■ **PROBLEM**: Collect every line of the records below that contains the word "screenshot", copying each line in full.

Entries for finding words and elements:

(begin)

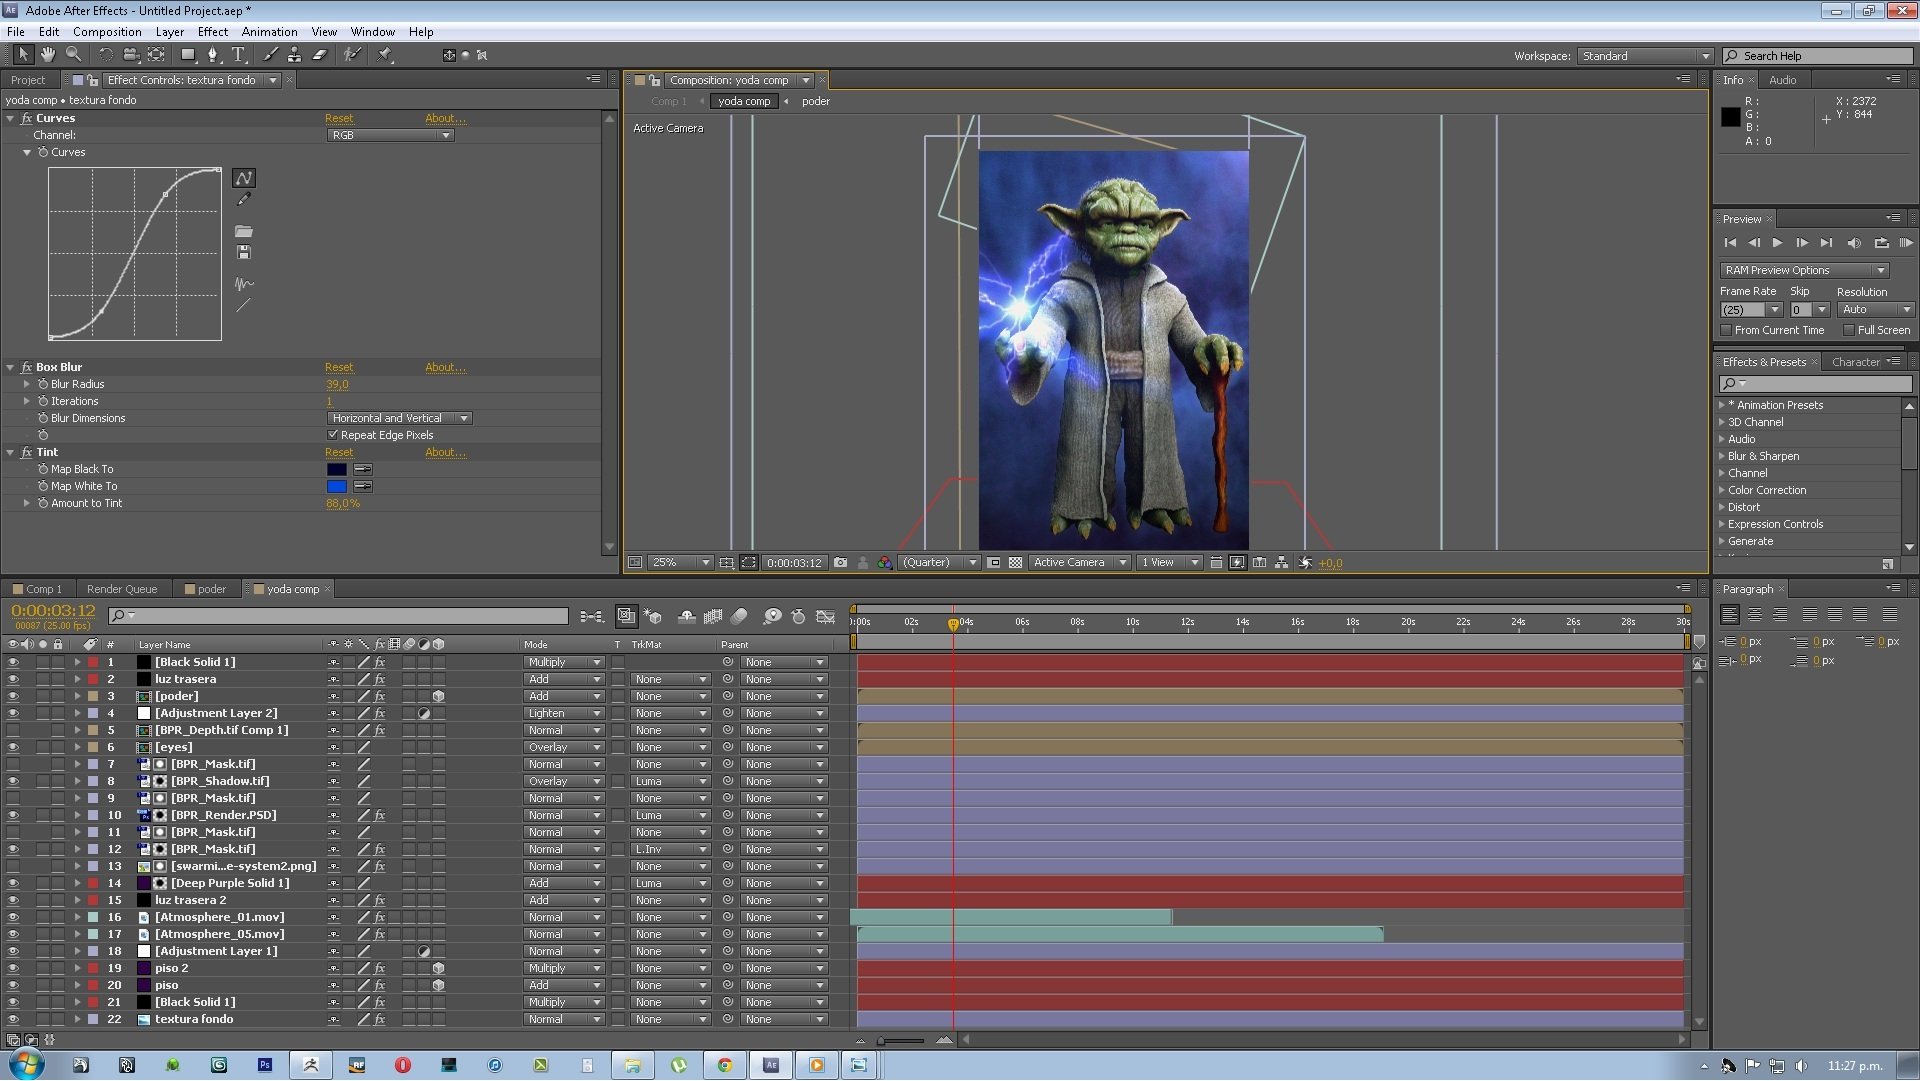Switch to the Render Queue tab
The height and width of the screenshot is (1081, 1920).
point(122,589)
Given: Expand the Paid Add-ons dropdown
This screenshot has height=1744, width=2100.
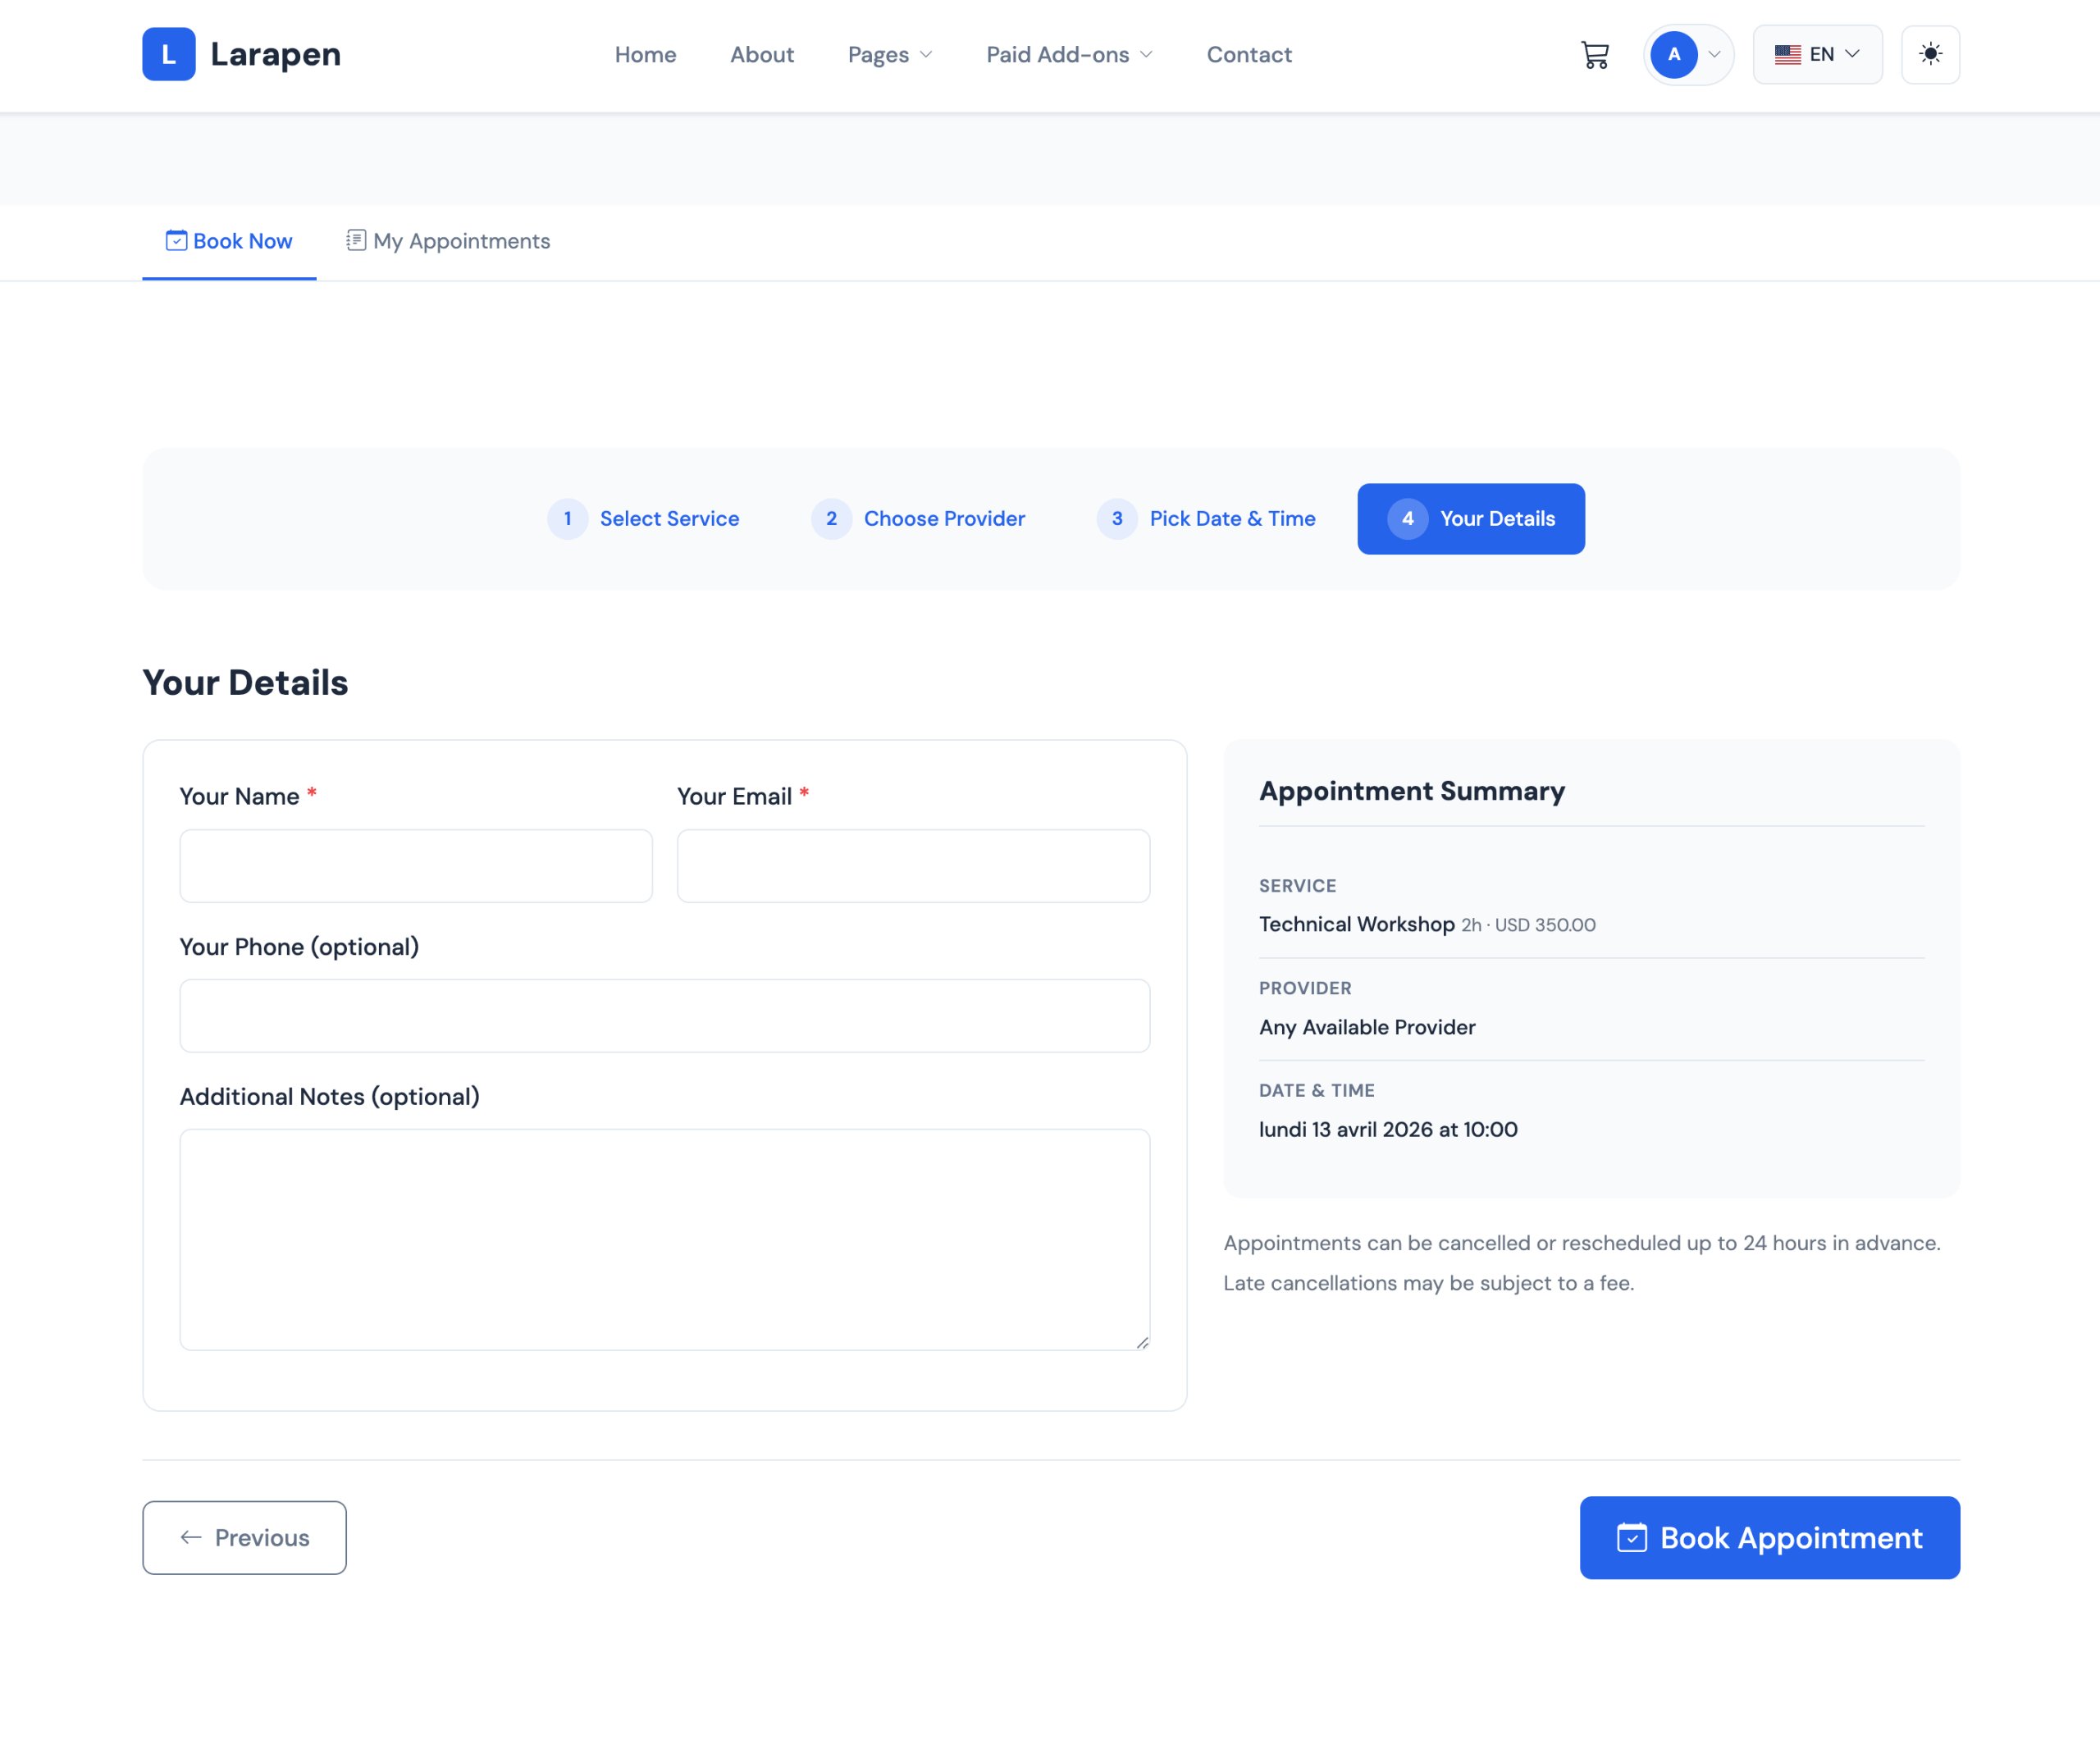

(end)

■ **FINISHED TASK**:
The height and width of the screenshot is (1081, 1920).
This screenshot has height=1744, width=2100.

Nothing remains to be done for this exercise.